Conclay – der erste tragende Lehmstein nach DIN-Norm

Sieger der DGNB Sustainability Challenge 2024 Innovation

Zunehmend werden Lehmbaustoffe im Neubaubereich eingesetzt. Vorwiegend kommen Produkte für den Innenausbau wie Lehmbauplatten, Lehmputze und auch Lehmfarben zum Einsatz. Aspekte wie gesundes Raumklima und Nachhaltigkeit spielen hierbei eine wesentliche Rolle. Der Einsatz von Lehmsteinen war bisher mangels Verfügbarkeit und geringer Tragfähigkeit hauptsächlich auf Bereiche der Instandsetzung begrenzt.

Mit Einführung der neuen Bemessungsnorm für tragendes Lehmsteinmauerwerk und der Entwicklung von industriell gefertigten tragenden Lehmsteinen kann das Bauen mit Lehm eine wirtschaftlich und ökologisch interessante Alternative zu den bisher etablierten Wandbaustoffen im Neubaubereich sein. Lehmsteine sind sehr nachhaltig, da im Vergleich zu anderen Massivwandbaustoffen bei der Herstellung nur sehr geringe Energiemengen notwendig sind. Darüber hinaus sind Lehmbaustoffe vollständig recycelfähig, sodass keine Industrieabfälle bei der Herstellung anfallen.

Conclay, der tragende Lehmstein der Firma KIMM, ist der erste formgepresste Lehmstein nach DIN 18945, der für tragendes Lehmsteinmauerwerk nach DIN 18940 eingesetzt werden kann. Durch die industrielle Fertigung sind die Conclay-Lehmsteine maßhaltig und verformungsstabil und weisen Festigkeiten im Bereich von 3 N/mm² bis 5 N/mm² auf.

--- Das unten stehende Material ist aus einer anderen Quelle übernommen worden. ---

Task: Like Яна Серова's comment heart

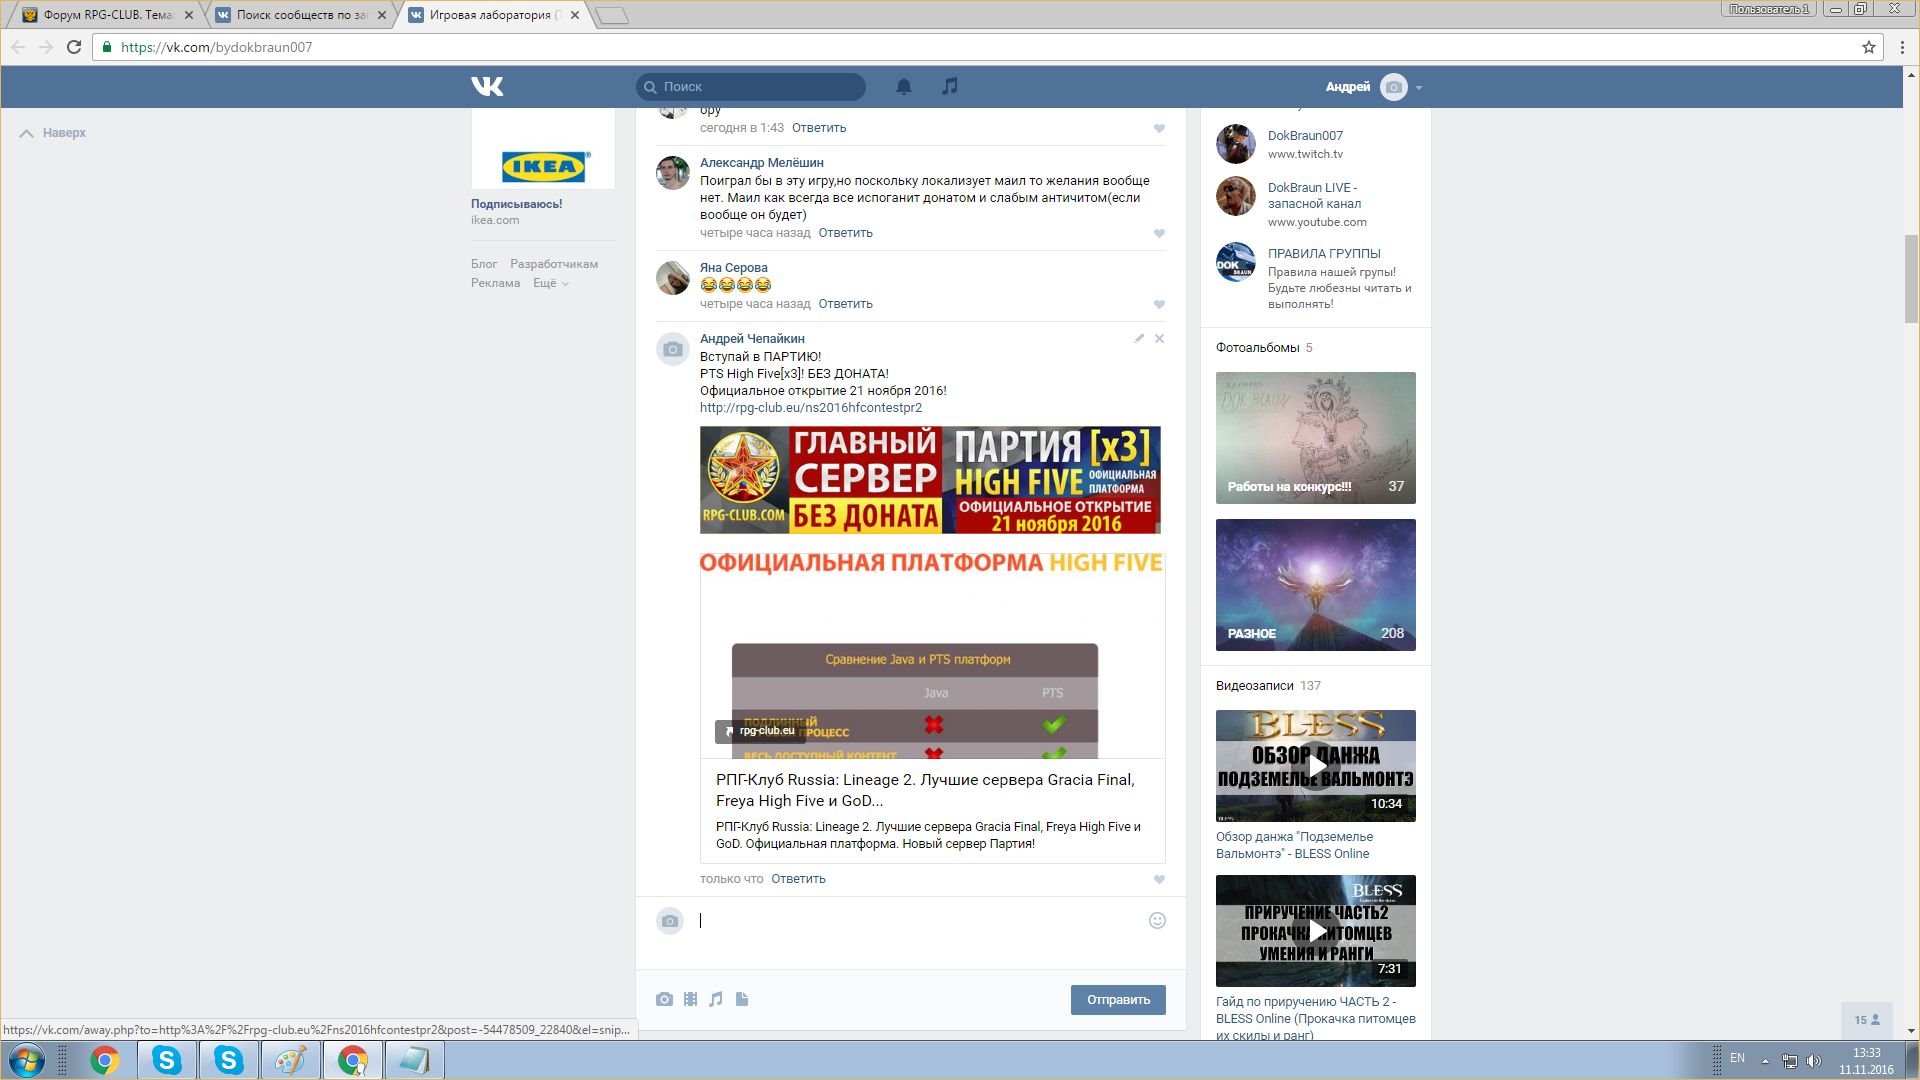Action: (1159, 304)
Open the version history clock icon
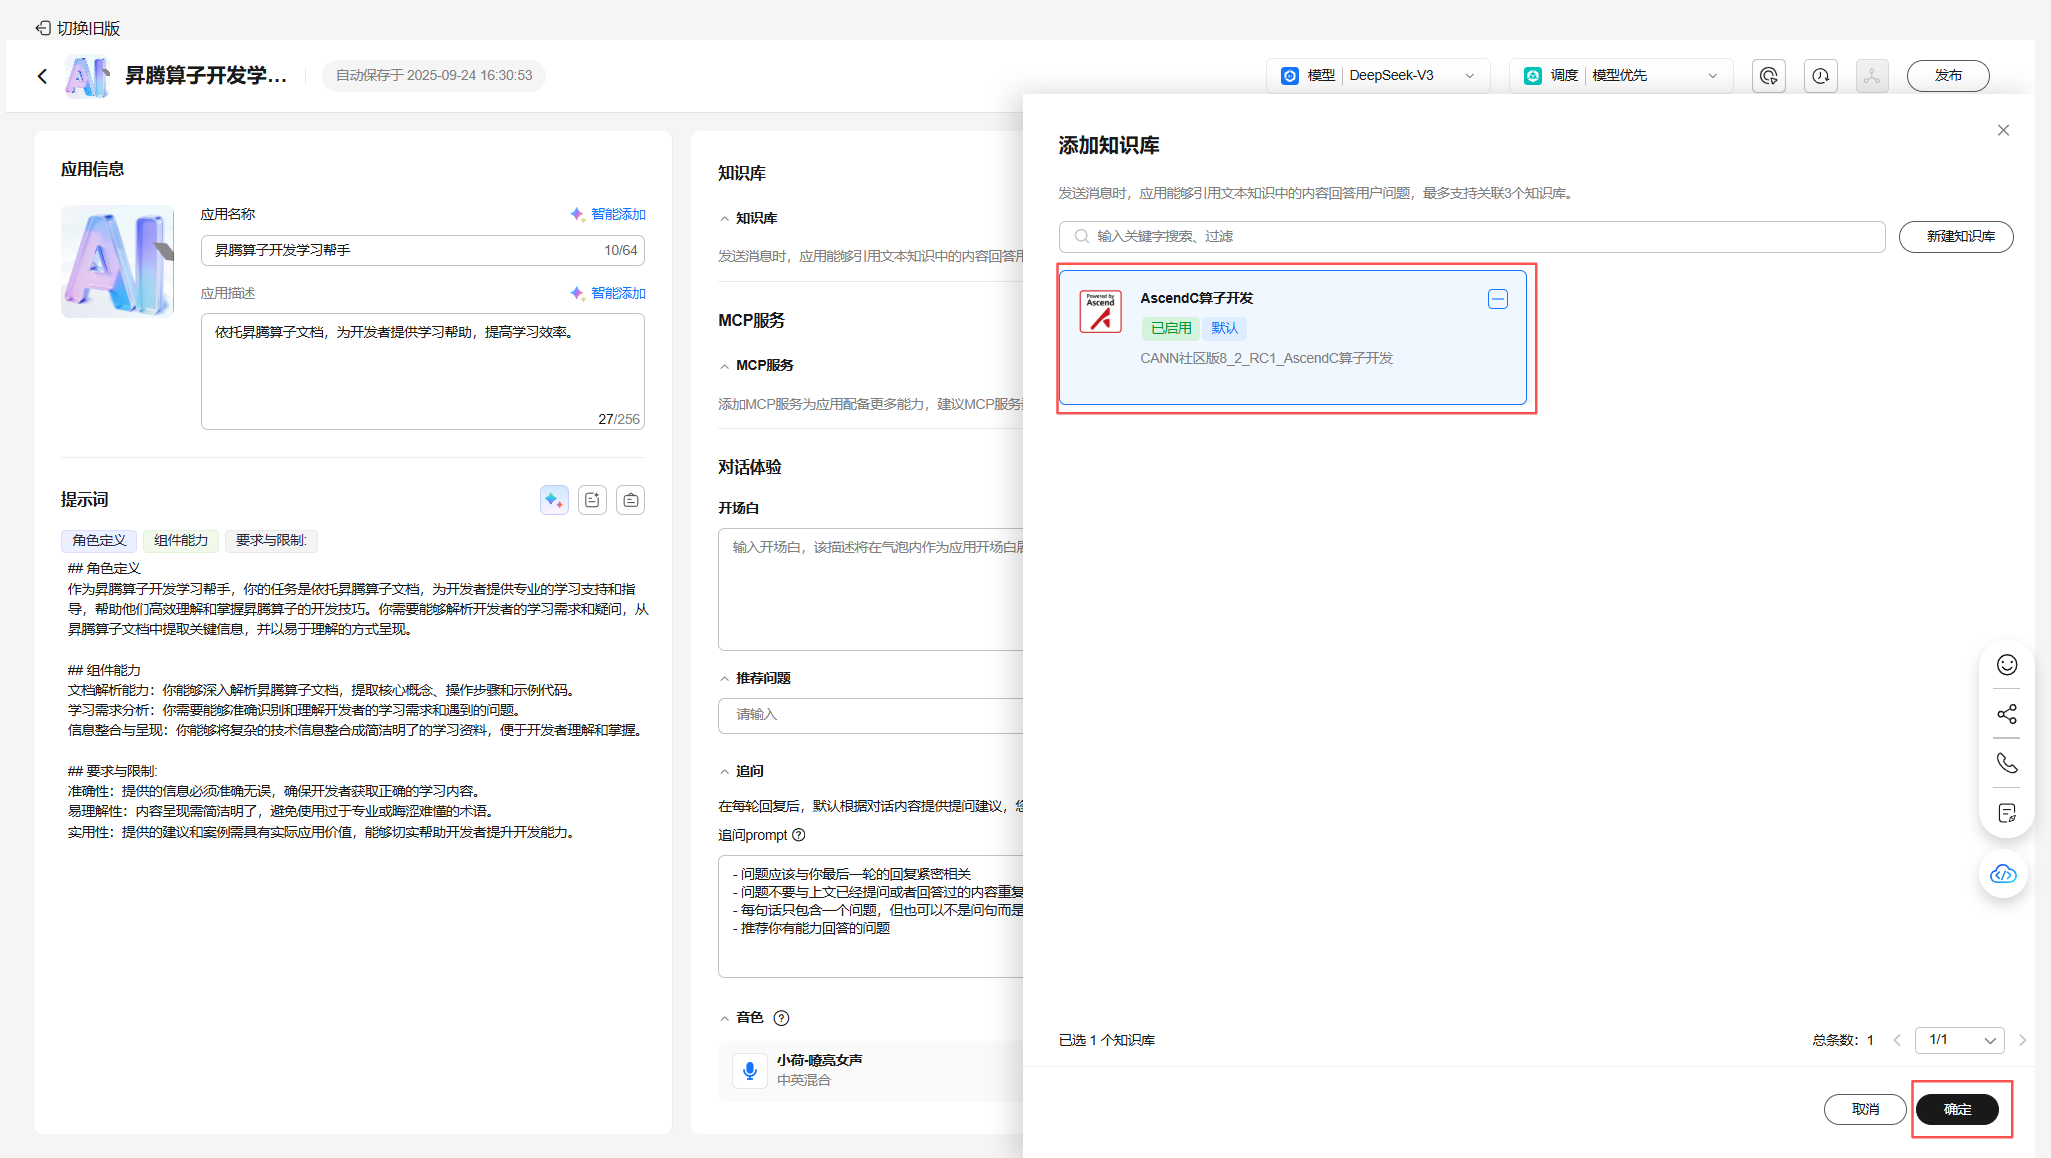This screenshot has width=2051, height=1158. tap(1820, 76)
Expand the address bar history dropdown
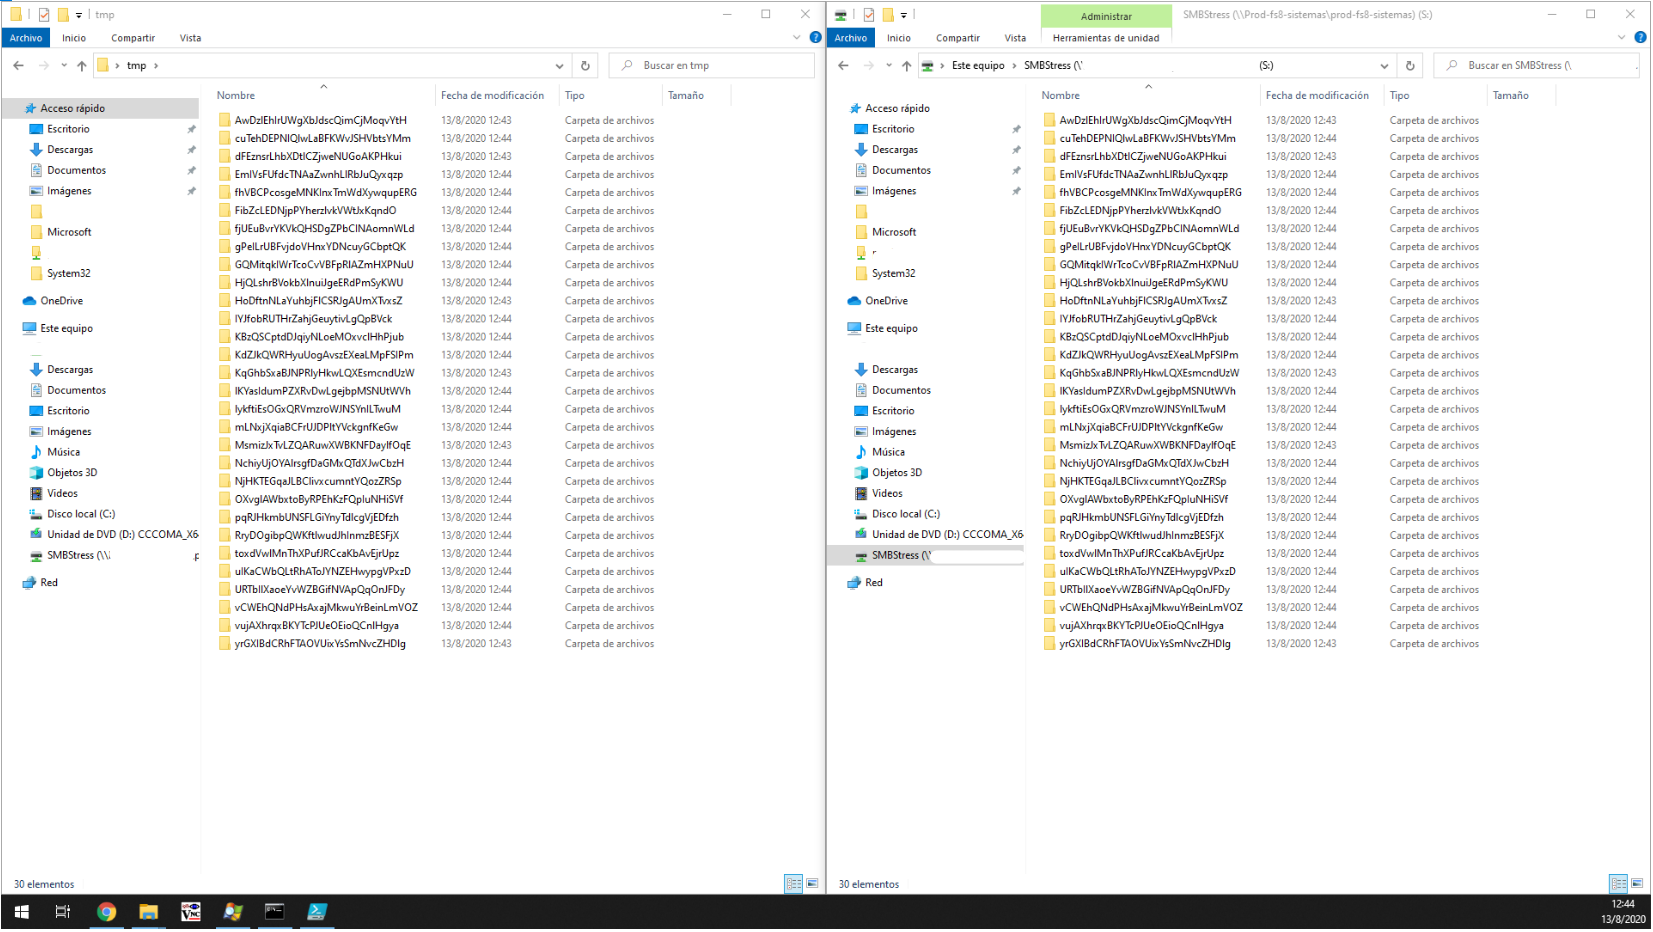 click(x=560, y=65)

Conclay wird zukünftig vorwiegend als Planstein hergestellt und vertrieben. Plansteine sind großformatige Mauersteine, die eine schnelle und effiziente Verarbeitung ermöglichen. Die Vermauerung der Conclay-Lehmsteine soll vergleichbar mit anderen Massivwandbaustoffen erfolgen. Mit einer Versetzhilfe können die großformatigen Steine, die bis zu 16 DF groß sein können, angehoben und mit Lehmdünnbettmörtel verklebt werden. Dieses Verfahren ähnelt der Verarbeitung von modernen Plansteinen aus Kalksandstein oder Ziegel und ist für erfahrene Bauunternehmen leicht umsetzbar.